Veisiejai St. George's Church is a large church that is also known as Dzūkija Cathedral. The church is shaped in Classical and Baroque forms and is full of art monuments. In its crypt there are the tombs of the church’s founders Dukes Tadas and Marija Oginskis, Matas Žynevas, and Viktorija Oginskaitė Žynevienė. Next to the church, a belfry was built which houses the oldest brass bell in the area, cast in 1650.
The town of Veisiejai is located in a very picturesque place – on a peninsula surrounded by Ančia Lake. Veisiejai was first mentioned in written sources from the 18th century. The old part of Veisiejai town consists of the historical centre with a dense network of streets, a square, building fragments, Baroque structures and the Classical architecture of Veisiejai St.
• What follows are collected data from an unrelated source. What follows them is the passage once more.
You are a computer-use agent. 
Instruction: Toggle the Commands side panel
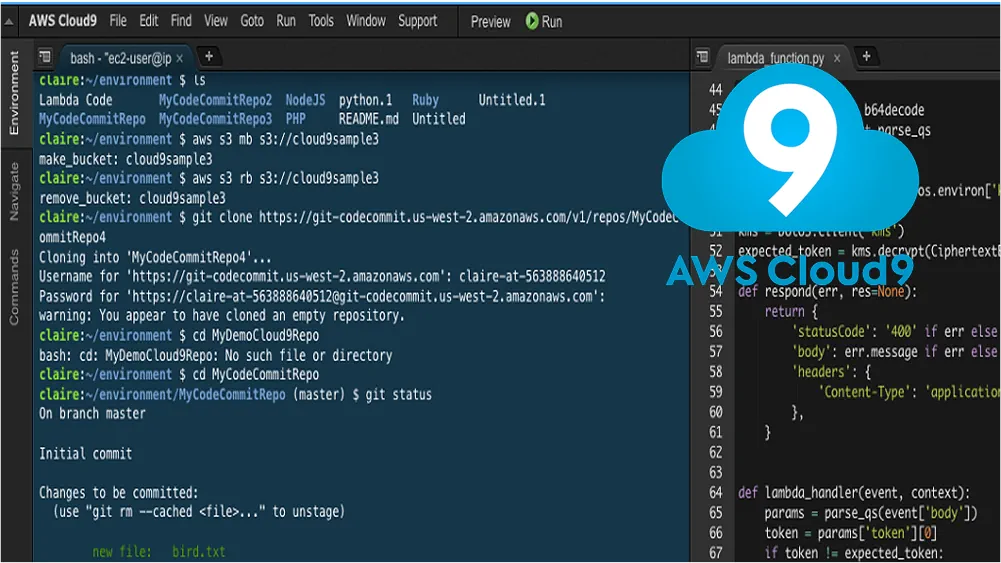click(14, 286)
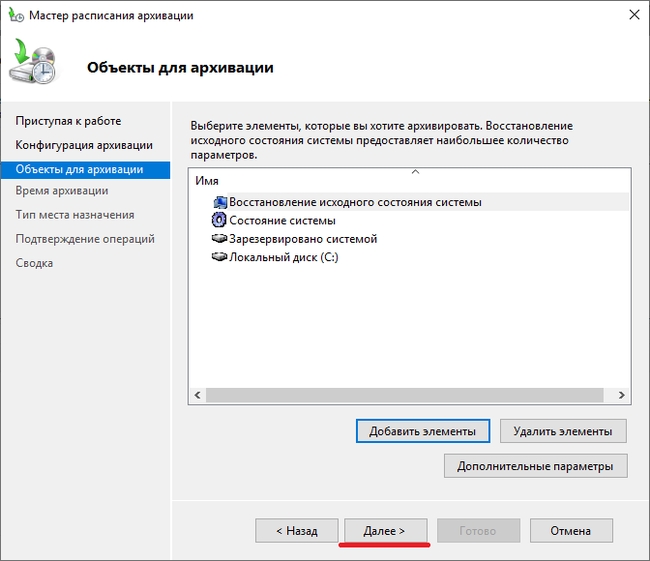Go to Конфигурация архивации step

click(x=84, y=145)
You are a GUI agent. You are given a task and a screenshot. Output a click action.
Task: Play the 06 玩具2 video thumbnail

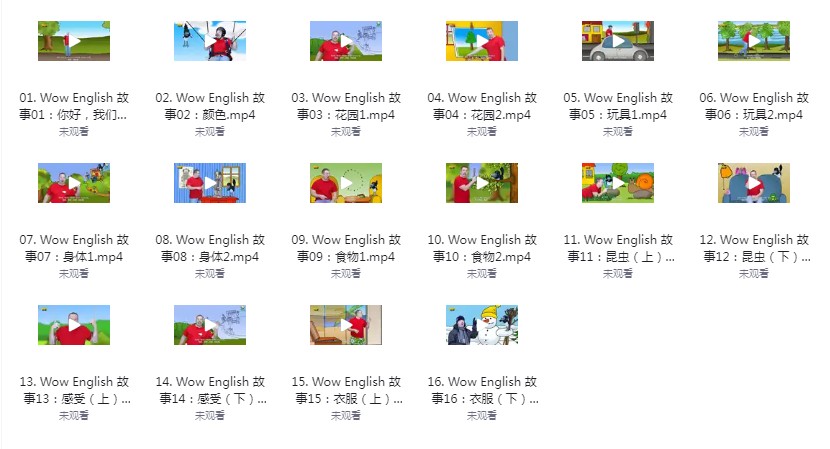point(754,41)

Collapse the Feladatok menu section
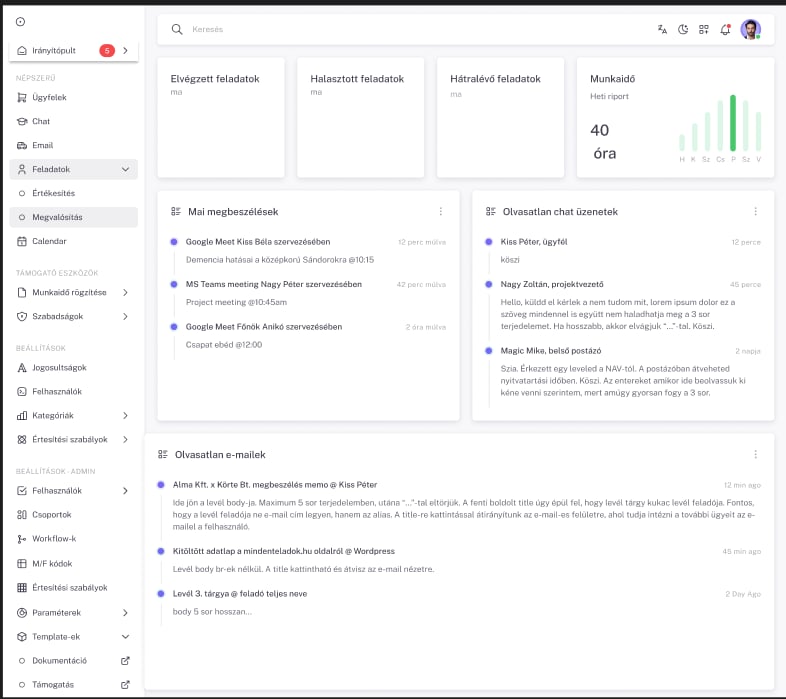[x=125, y=170]
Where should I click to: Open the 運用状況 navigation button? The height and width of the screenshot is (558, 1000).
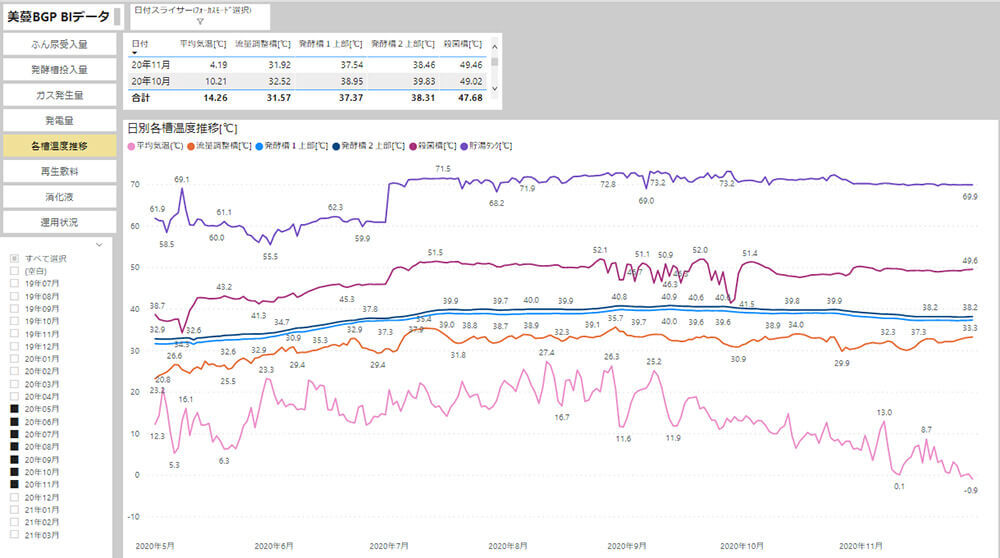click(59, 221)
George’s Church and Veisiejai Manor.
The Veisiejai Regional Park Visitor Centre has an exhibition titled Life Between the Waters about the 37 bodies of water located in Veisiejai Regional Park – ranging from small streams to lakes. The visitor centre is located in a beautiful historical area, to the right of the former Veisiejai Manor. The park is proud to be a habitat for the European tree frog, which is the symbol of Veisiejai Regional Park.
This 30-metre high ash tree is the true beauty of Veisiejai Manor Park, where it has been growing for more than 200 years. It is the second widest ash tree in Lithuania, with a trunk width of some five metres. In the spring, as the other trees begin to be covered with leaves, this ash tree remains bare. A story tells us that all trees have eyes and are able to see, but the ash tree is blind. Since it is unable to see the nature awakening all around, this 205 year-old tree is the last to grow its leaves.
Ančia is one of the most beautiful lakes in Lithuania. With its long and curved shape, it may remind you of a wide river. Ančia Lake surrounds the town of Veisiejai and the Ilgininkai pine forest, where plenty of mushrooms and berries can be found.
Ludwik Lejzer Zamenhof is the creator of the Esperanto language, who moved to Veisiejai in 1885. Zamenhof was born and studied in Poland, he later graduated in Moscow and he visited his brother-in-law at Veisiejai. Here, Zamenhof established his doctor’s practice and restored his manuscript of the Esperanto language, which his father had burned in his childhood. Veisiejai is therefore considered as the birthplace of Esperanto, and a monument featuring a bust of Ludwik Lejzer Zamenhof has been erected in the town’s park.